Data records
##############################

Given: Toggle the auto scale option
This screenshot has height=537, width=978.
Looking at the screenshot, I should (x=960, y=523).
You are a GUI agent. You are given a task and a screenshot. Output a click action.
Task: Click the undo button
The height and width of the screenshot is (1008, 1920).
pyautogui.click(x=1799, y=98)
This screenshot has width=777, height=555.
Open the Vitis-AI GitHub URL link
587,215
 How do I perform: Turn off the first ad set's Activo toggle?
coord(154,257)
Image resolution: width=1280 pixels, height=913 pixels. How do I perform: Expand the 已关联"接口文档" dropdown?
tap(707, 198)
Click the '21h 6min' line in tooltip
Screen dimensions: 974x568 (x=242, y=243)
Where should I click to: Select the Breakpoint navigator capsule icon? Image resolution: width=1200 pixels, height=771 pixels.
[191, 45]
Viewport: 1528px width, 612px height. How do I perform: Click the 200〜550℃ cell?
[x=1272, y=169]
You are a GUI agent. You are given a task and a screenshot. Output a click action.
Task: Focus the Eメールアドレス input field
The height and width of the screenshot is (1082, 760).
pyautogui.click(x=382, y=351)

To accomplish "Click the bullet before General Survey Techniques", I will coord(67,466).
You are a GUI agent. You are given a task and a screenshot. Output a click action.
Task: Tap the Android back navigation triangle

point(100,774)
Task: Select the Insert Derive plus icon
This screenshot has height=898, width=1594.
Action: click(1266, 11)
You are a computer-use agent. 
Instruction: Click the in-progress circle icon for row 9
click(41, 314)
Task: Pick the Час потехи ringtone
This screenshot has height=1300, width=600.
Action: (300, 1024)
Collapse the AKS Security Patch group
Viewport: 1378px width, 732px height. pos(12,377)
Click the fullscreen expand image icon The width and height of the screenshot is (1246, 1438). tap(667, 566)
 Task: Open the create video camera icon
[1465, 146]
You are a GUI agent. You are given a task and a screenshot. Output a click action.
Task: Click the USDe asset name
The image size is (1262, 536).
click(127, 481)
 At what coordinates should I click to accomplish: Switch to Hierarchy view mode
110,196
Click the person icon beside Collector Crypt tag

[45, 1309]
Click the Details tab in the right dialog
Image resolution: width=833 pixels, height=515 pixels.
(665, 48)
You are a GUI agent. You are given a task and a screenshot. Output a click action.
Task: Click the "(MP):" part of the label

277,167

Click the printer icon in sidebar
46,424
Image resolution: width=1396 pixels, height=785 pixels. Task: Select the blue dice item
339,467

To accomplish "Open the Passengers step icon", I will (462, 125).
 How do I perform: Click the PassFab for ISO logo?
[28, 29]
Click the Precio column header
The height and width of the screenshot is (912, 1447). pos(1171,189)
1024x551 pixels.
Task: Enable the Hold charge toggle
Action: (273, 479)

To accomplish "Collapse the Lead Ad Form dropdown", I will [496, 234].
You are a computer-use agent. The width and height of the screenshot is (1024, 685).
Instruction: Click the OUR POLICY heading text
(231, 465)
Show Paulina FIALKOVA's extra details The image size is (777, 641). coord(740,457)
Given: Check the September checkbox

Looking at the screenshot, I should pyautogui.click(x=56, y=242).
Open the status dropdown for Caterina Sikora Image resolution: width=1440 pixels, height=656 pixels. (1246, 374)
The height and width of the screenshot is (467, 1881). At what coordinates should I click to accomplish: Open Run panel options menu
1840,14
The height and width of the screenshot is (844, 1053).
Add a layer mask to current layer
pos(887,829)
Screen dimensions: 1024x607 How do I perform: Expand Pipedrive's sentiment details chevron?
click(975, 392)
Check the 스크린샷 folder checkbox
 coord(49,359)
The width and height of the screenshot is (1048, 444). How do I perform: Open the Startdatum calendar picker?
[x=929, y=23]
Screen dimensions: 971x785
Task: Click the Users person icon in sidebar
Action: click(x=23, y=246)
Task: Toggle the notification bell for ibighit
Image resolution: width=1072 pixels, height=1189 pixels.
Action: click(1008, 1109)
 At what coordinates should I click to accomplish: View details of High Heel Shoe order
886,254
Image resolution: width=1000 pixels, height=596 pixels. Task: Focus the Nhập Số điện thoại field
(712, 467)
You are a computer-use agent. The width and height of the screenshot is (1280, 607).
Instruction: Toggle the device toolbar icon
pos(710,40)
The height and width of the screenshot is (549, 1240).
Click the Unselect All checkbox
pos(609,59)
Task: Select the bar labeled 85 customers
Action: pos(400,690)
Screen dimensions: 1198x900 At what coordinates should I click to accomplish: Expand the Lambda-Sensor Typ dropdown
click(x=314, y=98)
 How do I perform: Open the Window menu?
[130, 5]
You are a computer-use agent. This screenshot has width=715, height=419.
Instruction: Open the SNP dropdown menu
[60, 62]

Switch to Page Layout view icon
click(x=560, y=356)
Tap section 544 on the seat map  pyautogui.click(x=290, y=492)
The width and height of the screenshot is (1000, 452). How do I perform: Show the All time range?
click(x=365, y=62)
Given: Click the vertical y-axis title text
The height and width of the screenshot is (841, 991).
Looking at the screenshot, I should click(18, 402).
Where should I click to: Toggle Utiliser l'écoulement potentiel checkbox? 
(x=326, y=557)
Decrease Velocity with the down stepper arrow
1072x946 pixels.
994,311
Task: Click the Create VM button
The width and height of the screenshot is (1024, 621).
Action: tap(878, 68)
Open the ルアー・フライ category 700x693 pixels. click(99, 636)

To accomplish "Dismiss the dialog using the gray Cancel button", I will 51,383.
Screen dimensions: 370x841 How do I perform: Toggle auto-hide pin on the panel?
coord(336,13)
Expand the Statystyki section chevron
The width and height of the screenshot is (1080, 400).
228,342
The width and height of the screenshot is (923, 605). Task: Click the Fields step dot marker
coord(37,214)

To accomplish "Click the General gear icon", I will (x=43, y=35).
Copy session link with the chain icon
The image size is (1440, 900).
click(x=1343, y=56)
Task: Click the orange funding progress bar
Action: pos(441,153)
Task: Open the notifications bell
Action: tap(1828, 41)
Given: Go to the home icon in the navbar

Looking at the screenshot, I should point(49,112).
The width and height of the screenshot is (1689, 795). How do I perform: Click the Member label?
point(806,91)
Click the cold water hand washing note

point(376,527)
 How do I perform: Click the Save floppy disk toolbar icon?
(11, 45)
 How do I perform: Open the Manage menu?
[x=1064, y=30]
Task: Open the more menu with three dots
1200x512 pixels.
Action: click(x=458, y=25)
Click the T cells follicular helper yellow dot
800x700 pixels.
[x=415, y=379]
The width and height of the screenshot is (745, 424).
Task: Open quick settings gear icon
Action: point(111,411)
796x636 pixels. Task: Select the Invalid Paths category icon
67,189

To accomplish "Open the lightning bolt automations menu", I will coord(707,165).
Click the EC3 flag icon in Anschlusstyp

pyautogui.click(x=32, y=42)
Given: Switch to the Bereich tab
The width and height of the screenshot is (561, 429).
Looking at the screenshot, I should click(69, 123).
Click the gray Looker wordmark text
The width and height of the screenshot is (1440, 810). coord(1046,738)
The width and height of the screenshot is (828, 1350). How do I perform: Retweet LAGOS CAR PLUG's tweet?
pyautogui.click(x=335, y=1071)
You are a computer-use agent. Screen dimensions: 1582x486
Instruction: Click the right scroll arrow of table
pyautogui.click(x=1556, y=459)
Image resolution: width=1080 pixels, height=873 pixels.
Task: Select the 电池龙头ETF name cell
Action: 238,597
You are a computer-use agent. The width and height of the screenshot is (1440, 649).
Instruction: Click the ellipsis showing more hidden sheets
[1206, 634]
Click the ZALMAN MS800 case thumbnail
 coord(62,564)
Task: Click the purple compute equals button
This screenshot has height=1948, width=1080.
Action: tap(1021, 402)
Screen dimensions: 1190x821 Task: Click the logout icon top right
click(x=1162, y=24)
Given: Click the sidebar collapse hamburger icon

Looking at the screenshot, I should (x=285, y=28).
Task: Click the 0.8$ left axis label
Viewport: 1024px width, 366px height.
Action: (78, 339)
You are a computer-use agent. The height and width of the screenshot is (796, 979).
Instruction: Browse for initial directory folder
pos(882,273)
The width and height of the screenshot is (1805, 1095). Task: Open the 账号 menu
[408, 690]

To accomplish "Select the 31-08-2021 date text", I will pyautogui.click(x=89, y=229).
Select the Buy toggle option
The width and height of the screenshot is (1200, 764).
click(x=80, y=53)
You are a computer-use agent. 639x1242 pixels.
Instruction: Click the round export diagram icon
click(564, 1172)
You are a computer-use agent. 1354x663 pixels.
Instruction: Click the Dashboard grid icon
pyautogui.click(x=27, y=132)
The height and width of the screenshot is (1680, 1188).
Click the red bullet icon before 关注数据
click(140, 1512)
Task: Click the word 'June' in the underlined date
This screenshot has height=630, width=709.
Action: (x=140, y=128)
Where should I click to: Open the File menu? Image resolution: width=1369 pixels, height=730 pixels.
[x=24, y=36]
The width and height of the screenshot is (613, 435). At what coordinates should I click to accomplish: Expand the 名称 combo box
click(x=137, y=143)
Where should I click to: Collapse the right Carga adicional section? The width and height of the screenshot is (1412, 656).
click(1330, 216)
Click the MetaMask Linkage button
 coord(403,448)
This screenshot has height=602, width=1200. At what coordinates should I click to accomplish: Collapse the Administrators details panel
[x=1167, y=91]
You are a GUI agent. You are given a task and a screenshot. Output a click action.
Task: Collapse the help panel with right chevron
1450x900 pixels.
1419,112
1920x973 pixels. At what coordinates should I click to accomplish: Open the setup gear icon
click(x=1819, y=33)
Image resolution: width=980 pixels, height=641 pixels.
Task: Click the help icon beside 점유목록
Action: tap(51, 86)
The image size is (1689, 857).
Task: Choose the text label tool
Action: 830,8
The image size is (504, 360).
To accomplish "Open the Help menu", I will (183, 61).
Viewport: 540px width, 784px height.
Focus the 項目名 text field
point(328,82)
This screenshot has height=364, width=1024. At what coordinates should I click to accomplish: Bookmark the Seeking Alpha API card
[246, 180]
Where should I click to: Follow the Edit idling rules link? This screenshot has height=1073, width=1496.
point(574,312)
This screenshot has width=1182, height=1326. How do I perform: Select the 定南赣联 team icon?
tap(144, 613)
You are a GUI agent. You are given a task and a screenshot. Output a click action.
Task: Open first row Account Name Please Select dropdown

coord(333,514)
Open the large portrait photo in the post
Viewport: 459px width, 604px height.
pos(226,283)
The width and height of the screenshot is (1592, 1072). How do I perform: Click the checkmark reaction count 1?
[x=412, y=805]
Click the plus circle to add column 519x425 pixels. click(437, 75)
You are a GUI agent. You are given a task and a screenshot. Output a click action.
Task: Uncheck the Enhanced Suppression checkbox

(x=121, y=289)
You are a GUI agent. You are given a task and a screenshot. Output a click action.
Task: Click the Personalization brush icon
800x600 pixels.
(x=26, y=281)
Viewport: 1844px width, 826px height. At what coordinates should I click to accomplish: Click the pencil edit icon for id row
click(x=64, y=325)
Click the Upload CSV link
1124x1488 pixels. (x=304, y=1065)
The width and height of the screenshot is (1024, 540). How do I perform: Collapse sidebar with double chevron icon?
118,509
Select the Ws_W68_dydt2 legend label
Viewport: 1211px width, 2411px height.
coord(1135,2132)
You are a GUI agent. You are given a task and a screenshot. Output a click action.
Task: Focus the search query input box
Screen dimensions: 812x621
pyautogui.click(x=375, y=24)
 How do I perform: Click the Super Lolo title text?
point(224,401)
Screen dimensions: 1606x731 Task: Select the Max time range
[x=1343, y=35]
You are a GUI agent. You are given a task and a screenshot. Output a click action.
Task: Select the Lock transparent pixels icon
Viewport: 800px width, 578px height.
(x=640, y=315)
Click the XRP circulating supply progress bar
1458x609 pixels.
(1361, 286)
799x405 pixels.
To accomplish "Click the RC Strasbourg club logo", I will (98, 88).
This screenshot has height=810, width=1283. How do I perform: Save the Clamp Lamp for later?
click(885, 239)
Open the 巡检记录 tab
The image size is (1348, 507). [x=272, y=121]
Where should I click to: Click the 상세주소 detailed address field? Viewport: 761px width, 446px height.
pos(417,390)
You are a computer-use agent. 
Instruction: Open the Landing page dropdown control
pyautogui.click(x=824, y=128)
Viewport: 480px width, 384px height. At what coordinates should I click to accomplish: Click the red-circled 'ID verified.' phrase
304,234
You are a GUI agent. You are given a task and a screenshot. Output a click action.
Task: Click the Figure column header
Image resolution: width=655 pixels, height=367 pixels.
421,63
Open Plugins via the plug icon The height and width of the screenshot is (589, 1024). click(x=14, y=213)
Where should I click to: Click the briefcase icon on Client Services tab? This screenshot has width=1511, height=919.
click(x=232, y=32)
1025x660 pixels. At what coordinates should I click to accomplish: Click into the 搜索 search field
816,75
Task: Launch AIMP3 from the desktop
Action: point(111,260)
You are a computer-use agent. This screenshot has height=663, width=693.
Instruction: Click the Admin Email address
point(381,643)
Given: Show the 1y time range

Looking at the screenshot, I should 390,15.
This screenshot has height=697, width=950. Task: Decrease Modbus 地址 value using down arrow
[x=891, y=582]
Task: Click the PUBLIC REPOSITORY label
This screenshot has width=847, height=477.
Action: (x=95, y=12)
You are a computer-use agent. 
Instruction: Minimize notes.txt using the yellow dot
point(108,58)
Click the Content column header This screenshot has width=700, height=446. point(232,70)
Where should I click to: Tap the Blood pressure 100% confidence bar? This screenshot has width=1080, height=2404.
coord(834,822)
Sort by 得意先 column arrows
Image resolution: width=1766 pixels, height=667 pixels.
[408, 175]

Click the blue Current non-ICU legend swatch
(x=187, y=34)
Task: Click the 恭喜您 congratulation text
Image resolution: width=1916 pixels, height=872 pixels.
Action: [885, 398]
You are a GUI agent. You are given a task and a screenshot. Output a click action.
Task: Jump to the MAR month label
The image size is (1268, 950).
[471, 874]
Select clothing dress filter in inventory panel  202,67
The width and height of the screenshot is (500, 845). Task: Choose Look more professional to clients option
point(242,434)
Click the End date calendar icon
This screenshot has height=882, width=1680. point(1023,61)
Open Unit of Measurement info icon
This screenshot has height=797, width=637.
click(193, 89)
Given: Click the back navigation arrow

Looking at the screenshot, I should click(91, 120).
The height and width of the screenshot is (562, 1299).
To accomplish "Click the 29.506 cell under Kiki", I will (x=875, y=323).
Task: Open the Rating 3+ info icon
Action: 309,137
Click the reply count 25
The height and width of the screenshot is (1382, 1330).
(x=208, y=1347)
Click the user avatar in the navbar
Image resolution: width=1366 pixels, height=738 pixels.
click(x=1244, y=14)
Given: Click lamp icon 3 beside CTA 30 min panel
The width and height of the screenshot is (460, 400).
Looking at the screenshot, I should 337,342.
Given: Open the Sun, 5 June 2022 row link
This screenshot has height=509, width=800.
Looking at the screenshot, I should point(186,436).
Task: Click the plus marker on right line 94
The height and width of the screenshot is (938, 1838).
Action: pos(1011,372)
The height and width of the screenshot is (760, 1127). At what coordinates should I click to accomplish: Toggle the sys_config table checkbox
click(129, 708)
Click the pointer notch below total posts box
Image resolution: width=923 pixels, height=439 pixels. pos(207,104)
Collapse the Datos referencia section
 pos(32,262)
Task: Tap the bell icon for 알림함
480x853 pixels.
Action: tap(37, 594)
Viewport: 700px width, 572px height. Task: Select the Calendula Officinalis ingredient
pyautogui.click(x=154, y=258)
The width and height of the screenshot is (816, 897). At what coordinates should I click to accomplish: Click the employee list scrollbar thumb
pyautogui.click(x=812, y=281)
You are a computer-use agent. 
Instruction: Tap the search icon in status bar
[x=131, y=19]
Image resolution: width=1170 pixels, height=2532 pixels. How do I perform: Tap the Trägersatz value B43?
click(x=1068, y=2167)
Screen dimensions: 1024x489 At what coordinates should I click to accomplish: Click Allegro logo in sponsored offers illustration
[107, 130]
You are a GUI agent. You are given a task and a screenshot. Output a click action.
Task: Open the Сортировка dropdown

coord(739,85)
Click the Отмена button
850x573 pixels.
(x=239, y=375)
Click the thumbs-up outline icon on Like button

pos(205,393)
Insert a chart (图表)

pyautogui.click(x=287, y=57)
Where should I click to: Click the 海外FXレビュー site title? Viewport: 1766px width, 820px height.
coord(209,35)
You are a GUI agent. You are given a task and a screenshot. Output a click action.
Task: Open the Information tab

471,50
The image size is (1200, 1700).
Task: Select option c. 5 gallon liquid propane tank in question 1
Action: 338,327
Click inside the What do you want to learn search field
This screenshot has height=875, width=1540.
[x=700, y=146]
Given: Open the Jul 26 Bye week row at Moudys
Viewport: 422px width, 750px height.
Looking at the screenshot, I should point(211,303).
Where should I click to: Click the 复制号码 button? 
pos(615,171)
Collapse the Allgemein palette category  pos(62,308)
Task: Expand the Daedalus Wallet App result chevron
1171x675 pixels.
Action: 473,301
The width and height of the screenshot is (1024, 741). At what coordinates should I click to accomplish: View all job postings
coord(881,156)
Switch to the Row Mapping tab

##############################

__Task objective__
Look through the lines above and collect those with the word "input".

__Expected answer__
Task: Focus the Eメールアドレス input field
Task: Focus the search query input box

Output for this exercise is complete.